At some point we will have strategies mixing and matching different vaccines, and I also believe both Pfizer and Moderna will be able to create new adapted vaccines that will be more appropriate for those new variants as they come along.

Q: Do you think that at some point we’ll get so-called multivalent vaccines that work against whatever new variant comes along?

Balicer: We haven’t been able to do that for flu, but flu is mutating in a different way from coronavirus. While I maintain the hopes, I’m not sure we’ll be able to develop such a vaccine. We might need to update our vaccine campaign on a yearly basis or a seasonal basis depending on the variants that come in. I think the jury is still out on this question.

Q: How much of a responsibility do the U.K. or Israel have to ensure equitable vaccine distribution around the world?

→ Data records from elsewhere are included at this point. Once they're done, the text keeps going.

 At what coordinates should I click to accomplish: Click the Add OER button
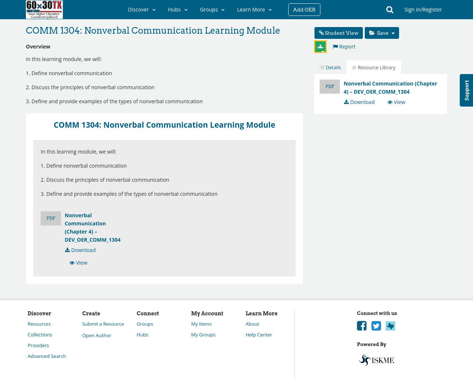click(304, 9)
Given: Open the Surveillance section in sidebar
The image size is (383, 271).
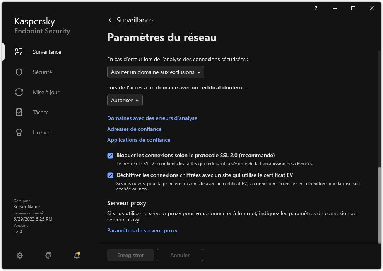Looking at the screenshot, I should 46,52.
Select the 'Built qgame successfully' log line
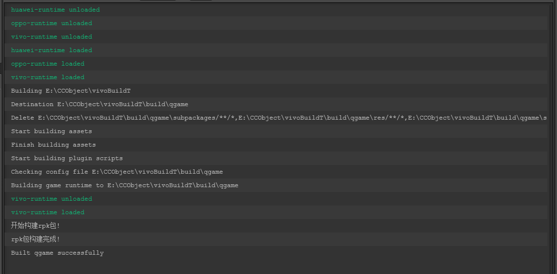The height and width of the screenshot is (274, 557). pyautogui.click(x=57, y=253)
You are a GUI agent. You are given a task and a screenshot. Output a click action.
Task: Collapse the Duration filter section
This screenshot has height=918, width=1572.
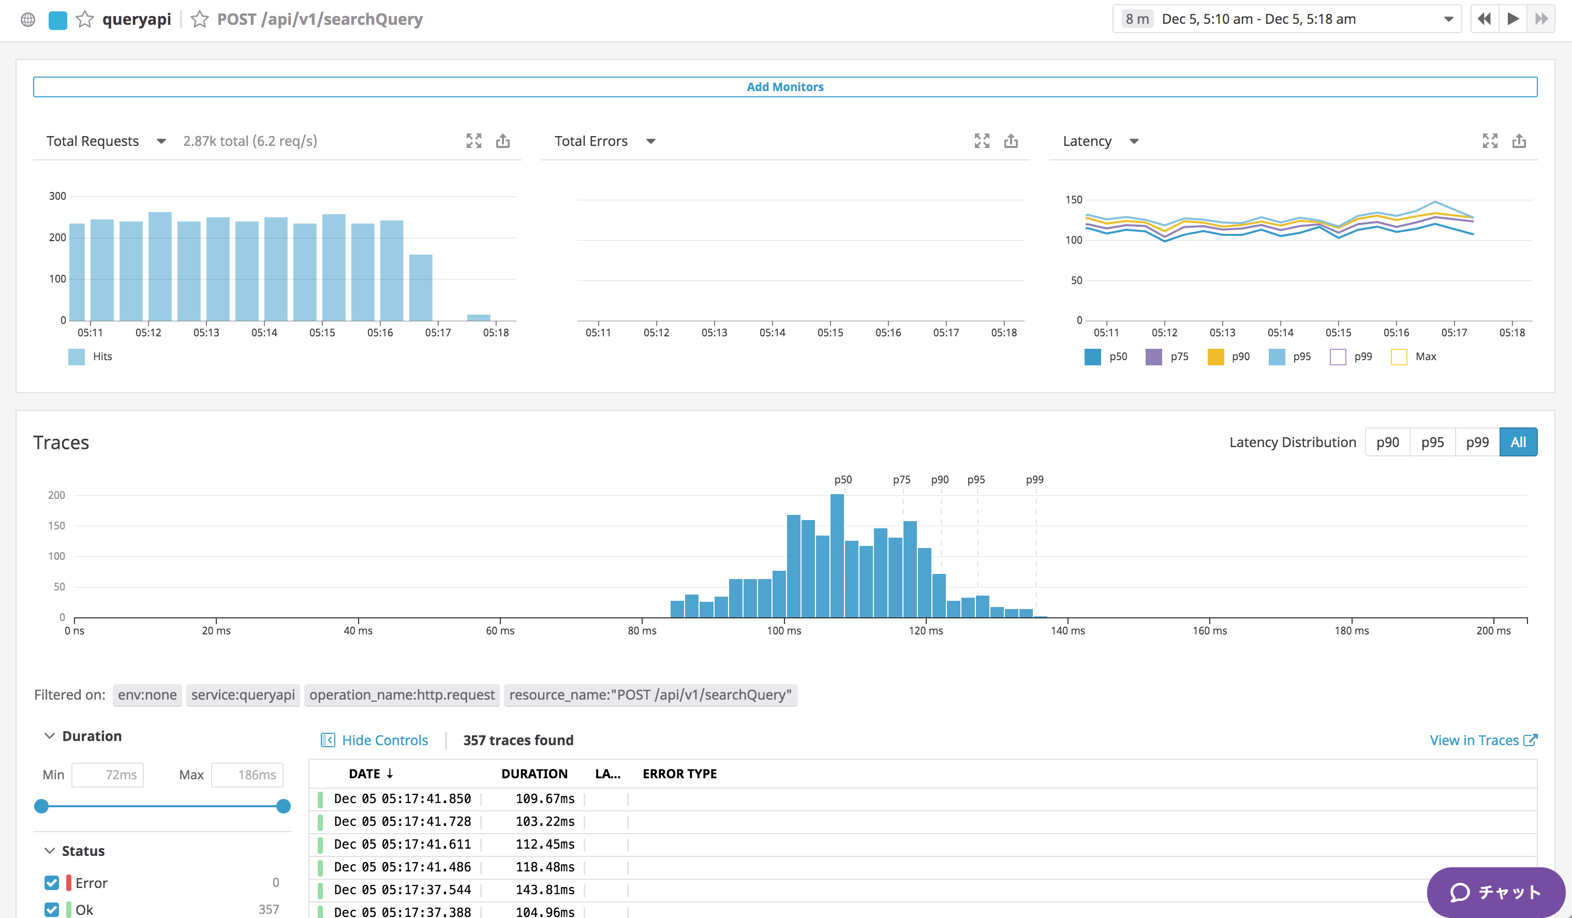[x=50, y=736]
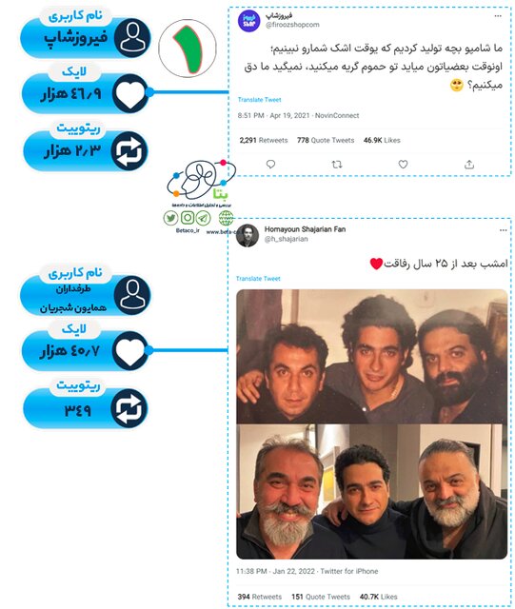View the 394 Retweets on Shajarian tweet
Viewport: 515px width, 609px height.
point(260,597)
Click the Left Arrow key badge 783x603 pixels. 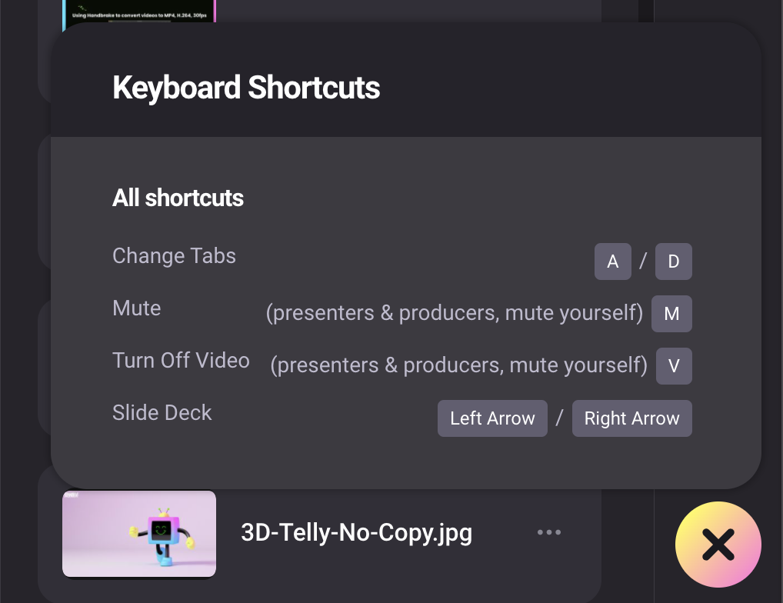pos(492,418)

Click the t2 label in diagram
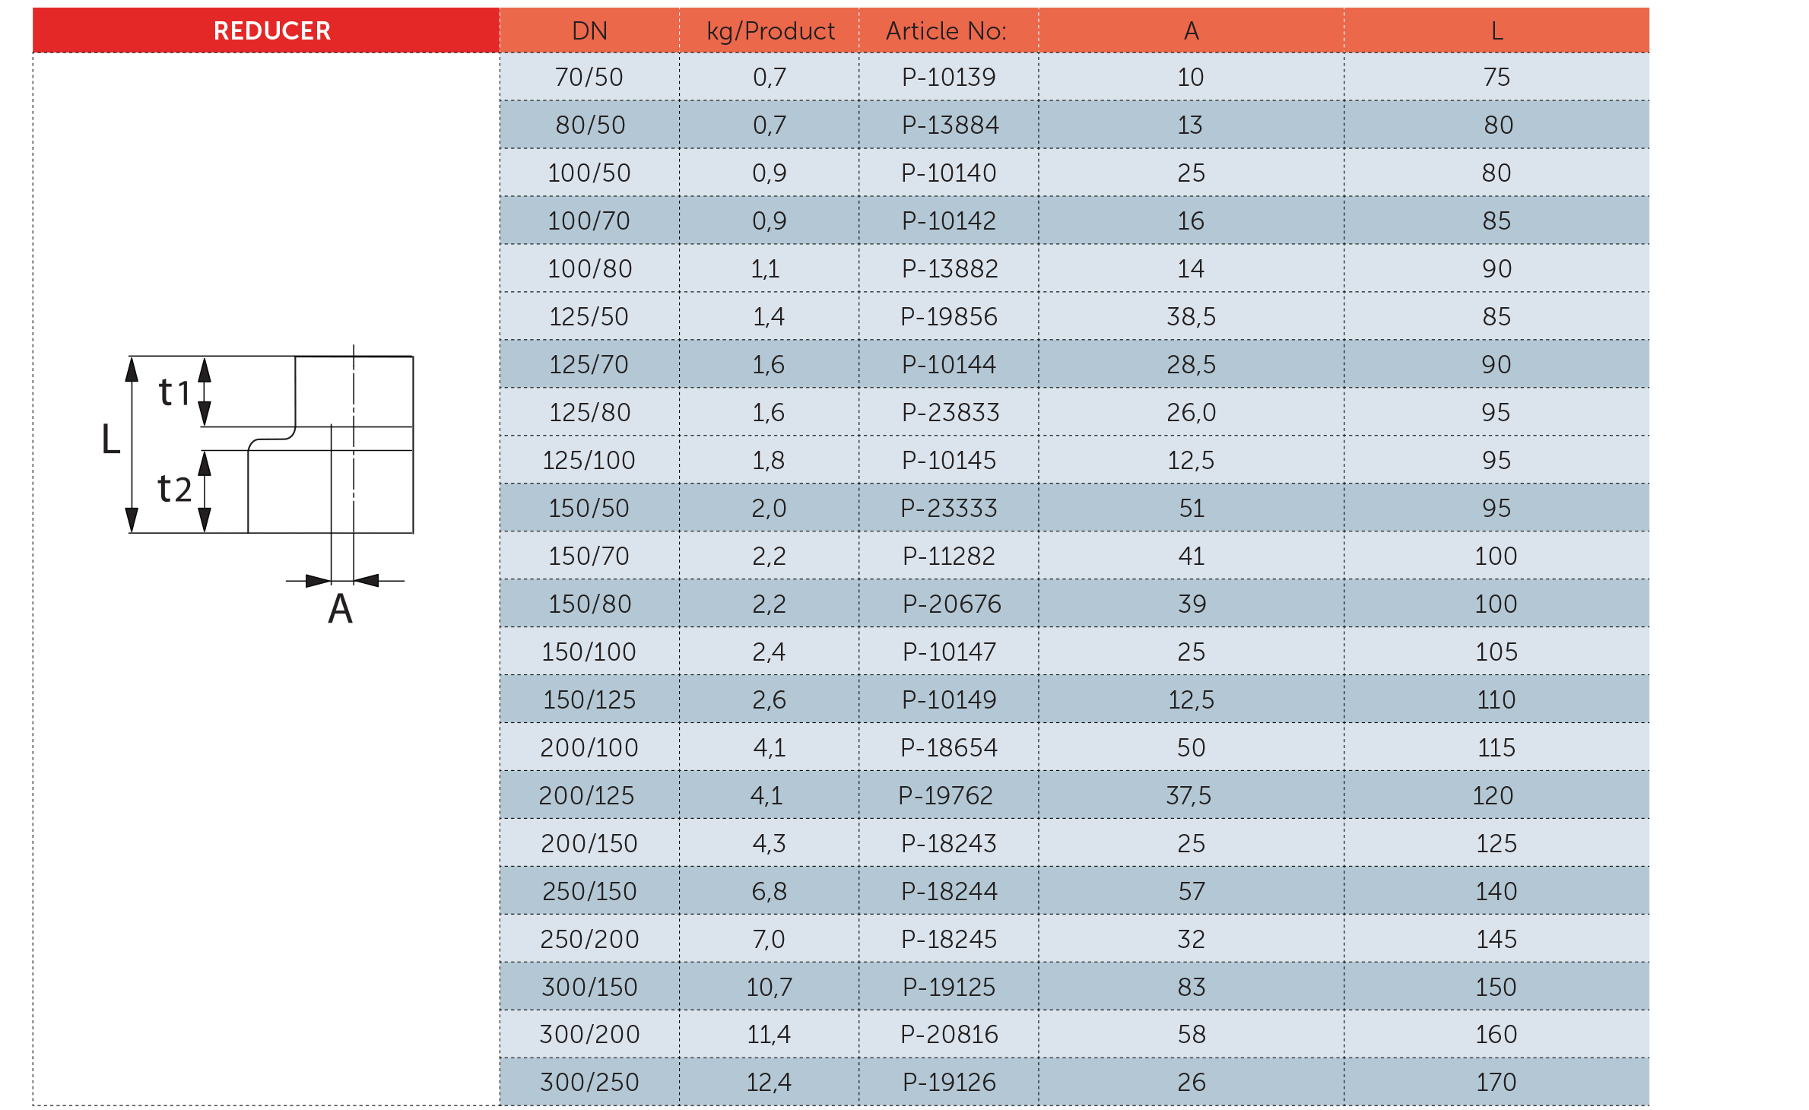[x=173, y=489]
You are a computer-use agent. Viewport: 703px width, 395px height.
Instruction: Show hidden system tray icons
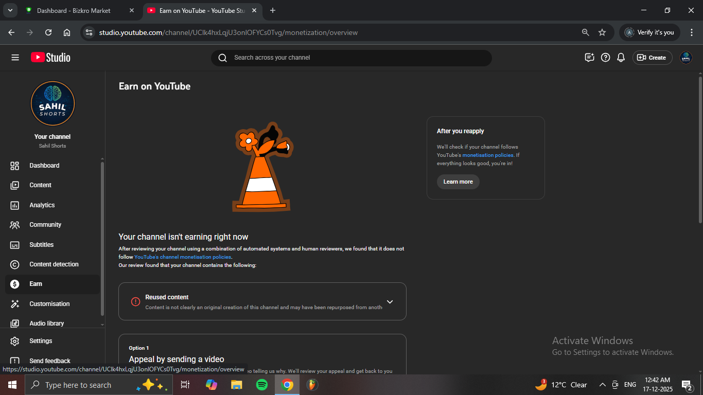602,385
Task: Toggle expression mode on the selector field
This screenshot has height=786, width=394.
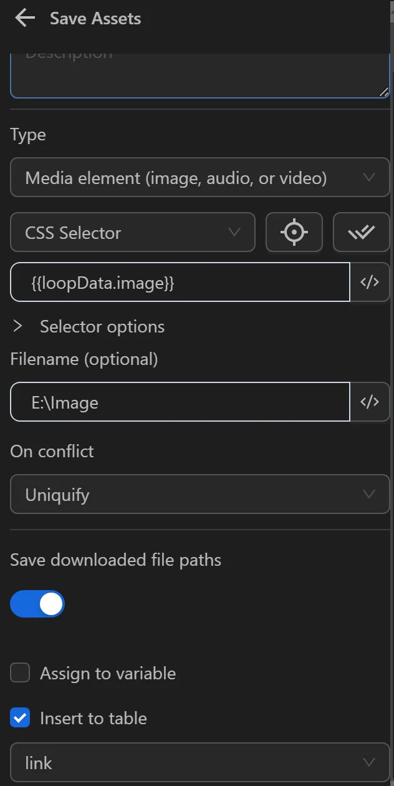Action: (371, 282)
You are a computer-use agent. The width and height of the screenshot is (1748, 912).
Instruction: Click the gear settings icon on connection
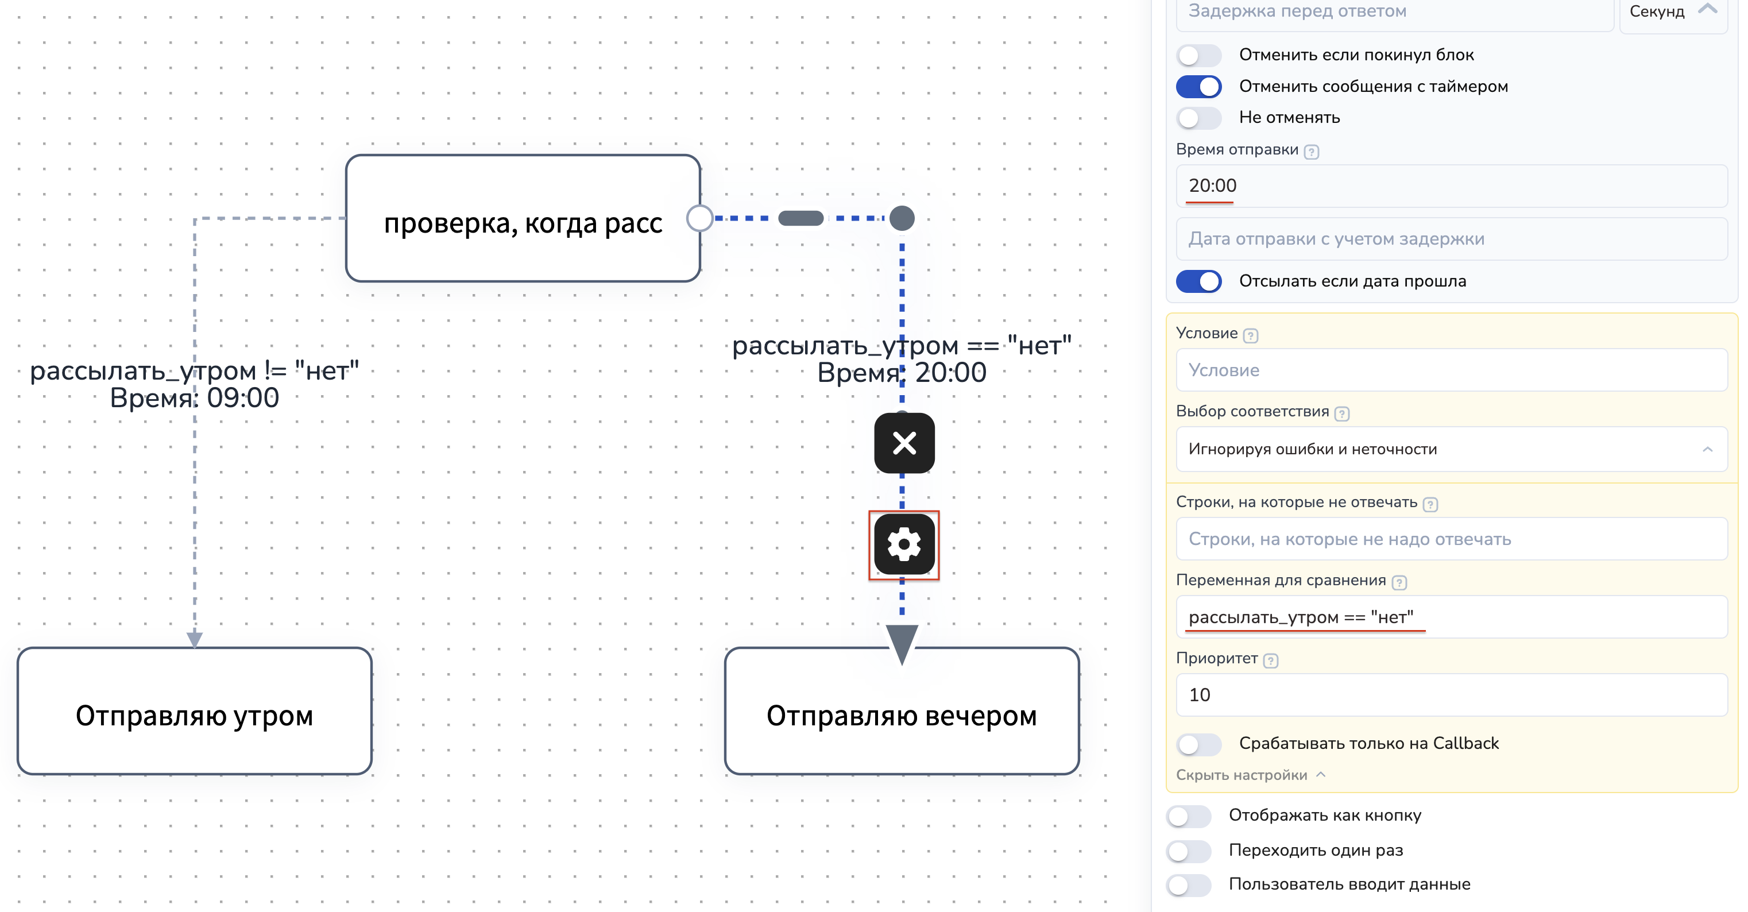point(904,544)
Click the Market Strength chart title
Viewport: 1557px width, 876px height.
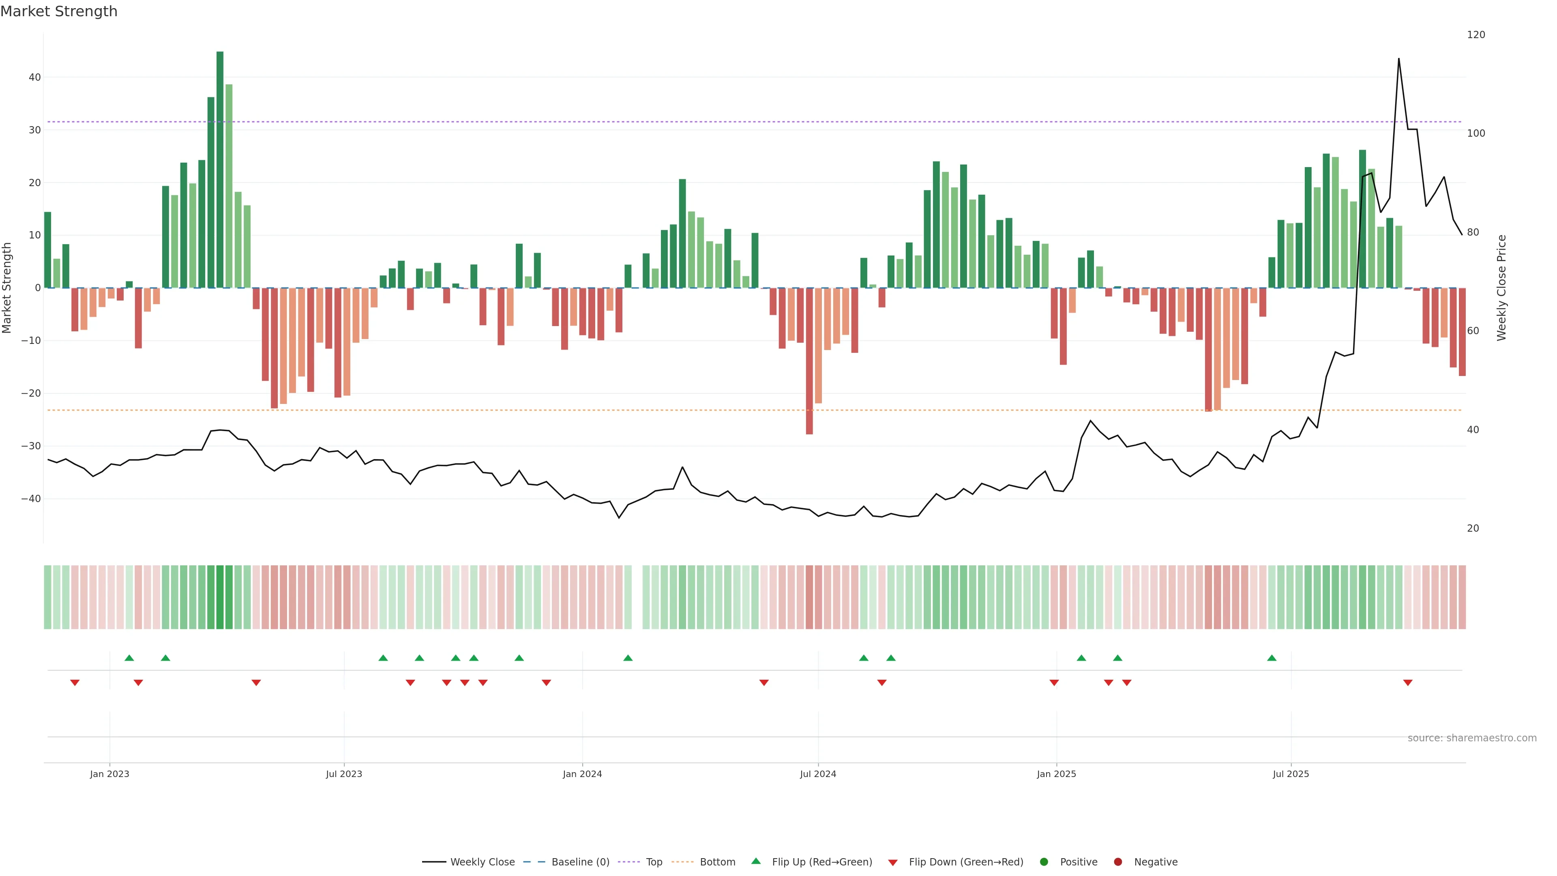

Balicer: As a small country, there’s fairly little that can be done. What we are trying to do is get evidence out about the effectiveness of the vaccine, and in that way help other countries tackle vaccine hesitancy.

Bingham: It was a core responsibility and one that we’ve taken very seriously. An important part of what we’ve done in the U.K. is to make sure that the clinical trials we’ve supported and run generate data that can then be used by regulators around the world to make sure those vaccines are approved as quickly as possible.

Q: This won’t be the last pandemic the world faces. What can we do to respond even more quickly next time around?

Bingham: The current vaccines, albeit highly effective, are not particularly suitable for widespread distribution around the world. We have costly cold chains and storage, complicated logistics, we’re using glass. We need to find formats that address all of that — scalable, stable, cheap, ideally no health-care professionals involved, so no needles, no on-site dilutions. That is where we should be investing.

Balicer: We also need to improve our surveillance mechanisms. It’s thanks to the tremendous efforts of the U.K. which has been doing massive, systematic sequencing that we have the information in time for other countries to prepare for whatever the variants will bring in. Our surveillance mechanisms need to be harmonized to allow us to reach conclusions in a quicker way.

We need to improve our ability to create less costly and less fastidious vaccines that we will be able to produce quickly and disseminate in all countries regardless of their ability to have more expensive logistics in place.